La verità è che i Velvet Sundown non sono la sola “band” creata con intelligenza artificiale ad avere un seguito che apparentemente (avverbio da non dimenticare) farebbe invidia ad artisti in carne e ossa. Come segnalato da Music Business Worldwide, ci sono altri “artisti verificati” come Aventhis (quasi un milione di ascoltatori) e The Devil Inside (quasi 600mila) che sembrerebbero avere seguiti paragonabili partendo da simili premesse virtuali. Tra parentesi, curiosamente i testi di tutti e tre i gruppi citati condividono una passione per la parola “dust” (polvere) nei titoli e nei testi, come se l’intelligenza artificiale ci invitasse a riflettere sulla nostra mortalità. Riferimenti biblici a parte, questi progetti hanno in comune un chiaro rimando al passato.

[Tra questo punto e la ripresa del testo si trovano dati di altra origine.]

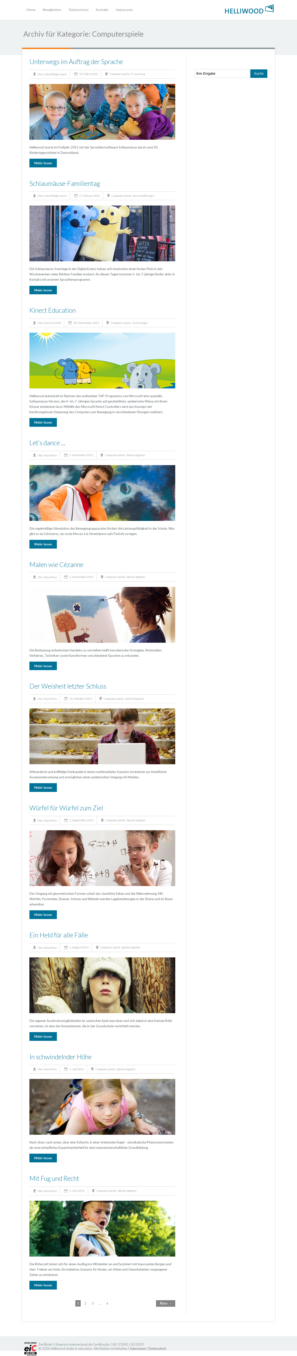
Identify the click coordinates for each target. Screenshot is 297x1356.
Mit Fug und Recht (54, 1178)
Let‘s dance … (47, 443)
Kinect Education (52, 310)
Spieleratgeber (135, 455)
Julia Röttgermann (55, 74)
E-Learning (138, 73)
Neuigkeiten (52, 10)
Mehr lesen (43, 163)
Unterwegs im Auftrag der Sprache (76, 62)
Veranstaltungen (143, 195)
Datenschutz (78, 10)
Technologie (140, 322)
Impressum (124, 10)
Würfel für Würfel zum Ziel (66, 808)
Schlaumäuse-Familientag (64, 183)
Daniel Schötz (52, 322)
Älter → (166, 1303)
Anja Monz (50, 455)
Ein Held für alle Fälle (58, 935)
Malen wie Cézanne (56, 564)
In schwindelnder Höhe (60, 1057)
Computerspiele (119, 73)
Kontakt (102, 10)
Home (30, 10)
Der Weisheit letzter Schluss (67, 686)
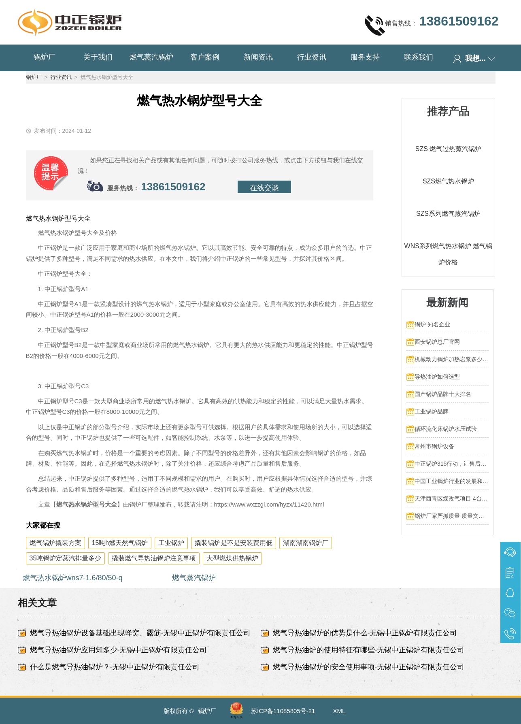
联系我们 (418, 57)
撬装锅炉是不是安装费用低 (233, 542)
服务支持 (365, 57)
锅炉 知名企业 (432, 324)
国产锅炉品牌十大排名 (443, 394)
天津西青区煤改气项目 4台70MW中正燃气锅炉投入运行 (452, 498)
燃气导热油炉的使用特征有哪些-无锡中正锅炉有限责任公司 (369, 650)
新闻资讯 (258, 57)
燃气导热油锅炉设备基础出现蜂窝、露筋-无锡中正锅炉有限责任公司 (140, 633)
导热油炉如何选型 (437, 376)
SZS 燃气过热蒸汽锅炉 (448, 148)
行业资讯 (311, 57)
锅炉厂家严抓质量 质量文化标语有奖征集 (452, 516)
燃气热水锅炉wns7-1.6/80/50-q (73, 578)
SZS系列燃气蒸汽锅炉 (448, 213)
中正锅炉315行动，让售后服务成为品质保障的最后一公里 (452, 463)
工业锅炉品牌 (432, 411)
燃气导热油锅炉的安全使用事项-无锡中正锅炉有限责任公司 (369, 667)
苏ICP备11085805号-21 (283, 710)
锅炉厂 (44, 57)
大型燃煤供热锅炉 (232, 558)
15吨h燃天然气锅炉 (120, 542)
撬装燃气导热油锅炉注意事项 (154, 558)
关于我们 (98, 57)
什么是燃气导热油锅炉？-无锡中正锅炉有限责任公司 (115, 667)
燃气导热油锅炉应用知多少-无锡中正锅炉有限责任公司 (118, 650)
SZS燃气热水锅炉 (448, 181)
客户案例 (204, 57)
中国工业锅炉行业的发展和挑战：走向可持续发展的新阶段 (452, 481)
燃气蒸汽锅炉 (151, 57)
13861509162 (173, 187)
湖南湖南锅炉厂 (305, 542)
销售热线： (431, 25)
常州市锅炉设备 (434, 446)
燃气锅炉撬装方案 (55, 542)
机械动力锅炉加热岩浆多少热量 (452, 359)
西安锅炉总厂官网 (437, 342)
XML (339, 710)
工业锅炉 (171, 542)
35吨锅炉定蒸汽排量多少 (66, 558)
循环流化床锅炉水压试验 (446, 429)
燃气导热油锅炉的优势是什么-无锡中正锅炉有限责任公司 (365, 633)
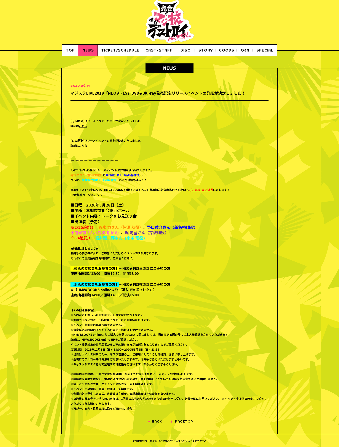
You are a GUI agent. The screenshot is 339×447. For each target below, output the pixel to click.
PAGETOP (184, 421)
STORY (205, 50)
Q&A (245, 50)
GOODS (226, 50)
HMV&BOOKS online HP (98, 339)
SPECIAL (265, 50)
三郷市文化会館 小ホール (108, 210)
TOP (70, 50)
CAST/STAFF (159, 50)
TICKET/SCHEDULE (120, 50)
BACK (157, 421)
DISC (185, 50)
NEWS (88, 50)
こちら (83, 126)
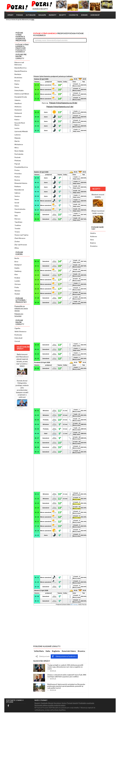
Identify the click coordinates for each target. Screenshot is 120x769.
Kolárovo (93, 236)
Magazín (42, 15)
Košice (17, 120)
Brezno (17, 81)
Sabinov (17, 193)
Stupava (18, 212)
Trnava (17, 232)
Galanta (17, 100)
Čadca (17, 84)
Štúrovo (17, 219)
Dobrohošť (18, 338)
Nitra (16, 148)
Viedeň (17, 294)
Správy (10, 15)
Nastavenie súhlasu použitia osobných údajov (50, 705)
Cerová (17, 341)
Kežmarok (18, 113)
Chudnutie (73, 15)
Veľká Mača (39, 651)
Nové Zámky (19, 151)
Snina (17, 206)
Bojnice (93, 243)
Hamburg (18, 271)
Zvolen (17, 241)
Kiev (16, 274)
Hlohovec (18, 107)
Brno (16, 262)
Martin (17, 141)
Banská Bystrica (20, 68)
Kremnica (93, 246)
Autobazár (31, 15)
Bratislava (18, 78)
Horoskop (94, 15)
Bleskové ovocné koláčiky (98, 196)
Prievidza (18, 174)
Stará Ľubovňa (20, 209)
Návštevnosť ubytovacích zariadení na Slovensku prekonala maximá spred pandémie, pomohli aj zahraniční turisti (66, 686)
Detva (17, 87)
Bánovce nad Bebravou (19, 63)
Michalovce (19, 144)
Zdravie (84, 15)
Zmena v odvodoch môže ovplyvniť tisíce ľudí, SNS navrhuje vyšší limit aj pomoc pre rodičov (66, 676)
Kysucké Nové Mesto (20, 124)
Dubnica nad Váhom (22, 94)
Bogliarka (56, 651)
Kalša (48, 651)
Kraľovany (18, 335)
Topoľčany (18, 222)
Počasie (19, 15)
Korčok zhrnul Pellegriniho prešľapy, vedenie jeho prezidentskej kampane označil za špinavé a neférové (22, 389)
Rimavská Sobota (21, 183)
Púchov (17, 177)
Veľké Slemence (20, 331)
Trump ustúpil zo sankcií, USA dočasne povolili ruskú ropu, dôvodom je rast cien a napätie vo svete (65, 667)
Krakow (17, 278)
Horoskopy (57, 703)
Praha (17, 287)
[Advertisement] (61, 26)
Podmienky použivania (86, 703)
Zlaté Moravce (20, 238)
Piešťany (18, 160)
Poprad (17, 164)
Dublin (17, 268)
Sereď (17, 203)
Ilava (92, 240)
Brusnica (81, 651)
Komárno (18, 116)
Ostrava (18, 284)
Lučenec (18, 135)
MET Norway (74, 604)
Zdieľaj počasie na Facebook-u (64, 656)
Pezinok (17, 157)
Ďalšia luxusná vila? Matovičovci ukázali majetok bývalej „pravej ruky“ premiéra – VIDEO (22, 360)
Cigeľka (17, 328)
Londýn (17, 281)
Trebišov (18, 225)
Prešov (17, 170)
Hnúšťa (93, 233)
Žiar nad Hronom (21, 245)
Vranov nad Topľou (21, 235)
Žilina (17, 248)
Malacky (18, 138)
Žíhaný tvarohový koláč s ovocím (98, 212)
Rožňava (18, 186)
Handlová (18, 103)
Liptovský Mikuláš (21, 131)
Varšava (17, 291)
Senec (17, 199)
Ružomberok (19, 190)
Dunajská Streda (21, 97)
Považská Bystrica (21, 167)
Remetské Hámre (69, 651)
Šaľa (16, 216)
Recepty (62, 15)
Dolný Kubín (19, 90)
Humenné (18, 110)
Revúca (17, 180)
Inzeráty (52, 15)
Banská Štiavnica (21, 71)
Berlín (17, 258)
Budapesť (18, 265)
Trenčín (17, 228)
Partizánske (19, 154)
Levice (17, 128)
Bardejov (18, 74)
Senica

Nel caso di questi ultimi nomi, le loro “creazioni” ricordano una sorta di outlaw country, come peraltro molti altri artisti fake che nelle ultime settimane sono circolati nelle playlist Viral di Spotify in USA, Germania, Svezia, tra le altre (come DV8, oltre 350mila ascoltatori). Lo sforzo di far andare in tendenza questi progetti è evidente: generi datati, presentati con stili che accolgono ogni possibile contaminazione, e che ciononostante incrociano gusti più o meno maggioritari di quest’epoca. Il rock psichedelico con il groove dei Velvet Sundown, per esempio, pesca parecchio dal rock thai e turco, e così può permettersi di scimmiottare i Grateful Dead o i Creedence Clearwater Revival e fingersi classic rock, ma anche intercettare il gusto di band come Khruangbin, Glass Beams o BALTHVS.
Revival come quello psych-rock, o quello disco-funk a cui rimandano altri gruppi inesistenti come i Velvet Funk (ancora velluto!) e gli Smoothies, sono perfetti per i motori da plagio di Suno e Udio, che possono scopiazzare indisturbati decenni di musica, spesso periferica o marginale. Non avrebbe senso imitare il presente, specie in un momento di grande sfiducia: il presente ci spaventa, è inspiegabile e truffaldino, spesso proprio perché le IA ci fanno dubitare dell’oggettività. Puntare all’indietro è la scommessa più ovvia per chi voglia accumulare ascolti. Un ascolto attento potrebbe rivelarci che queste “canzoni” altro non sono che una pantomima di quell’autenticità che andiamo cercando, ma le piattaforme non ci hanno educato ad ascoltare con sufficiente attenzione. Certo, questo significa che anche gli stessi fenomeni di band artificiali vanno ridimensionati: nemmeno un millesimo degli ascoltatori passati dai Velvet Sundown, per esempio, si è salvato la loro playlist.
Nel frattempo un “comunicato” sul profilo Spotify smentisce anche le interviste di Frelon. La sceneggiata continua e la fiducia generale nel presente della musica si erode un altro po’.